## Task description
For each record below, output its text exactly and skip any picture.

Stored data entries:

^^^^^^^^

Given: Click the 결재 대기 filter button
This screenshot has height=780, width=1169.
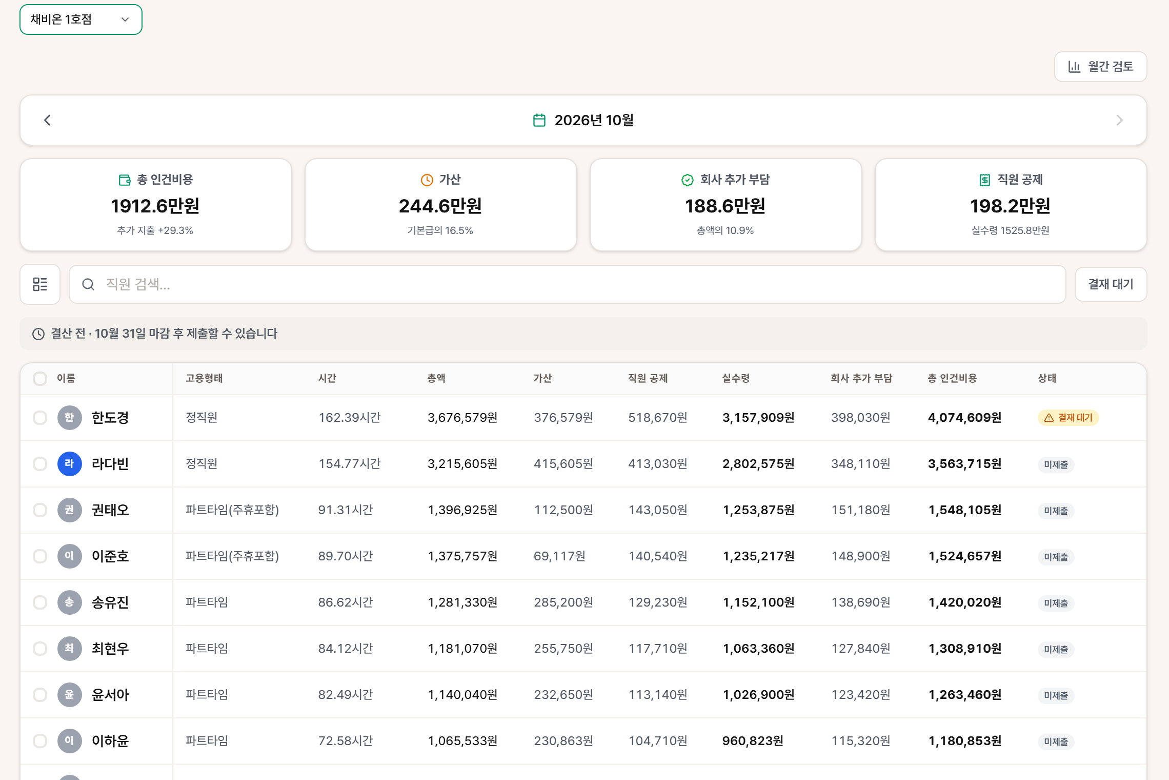Looking at the screenshot, I should 1111,284.
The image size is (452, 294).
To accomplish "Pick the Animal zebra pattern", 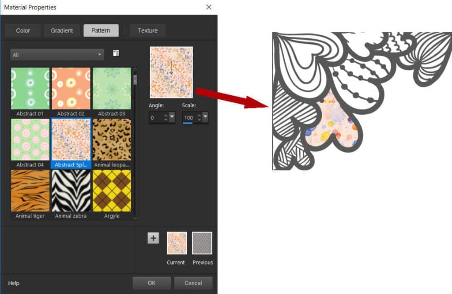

^^^^^^^^

## Task response
Given: Click the 결재 대기 filter button
This screenshot has height=780, width=1169.
Looking at the screenshot, I should 1111,284.
The image size is (452, 294).
To accomplish "Pick the Animal zebra pattern", 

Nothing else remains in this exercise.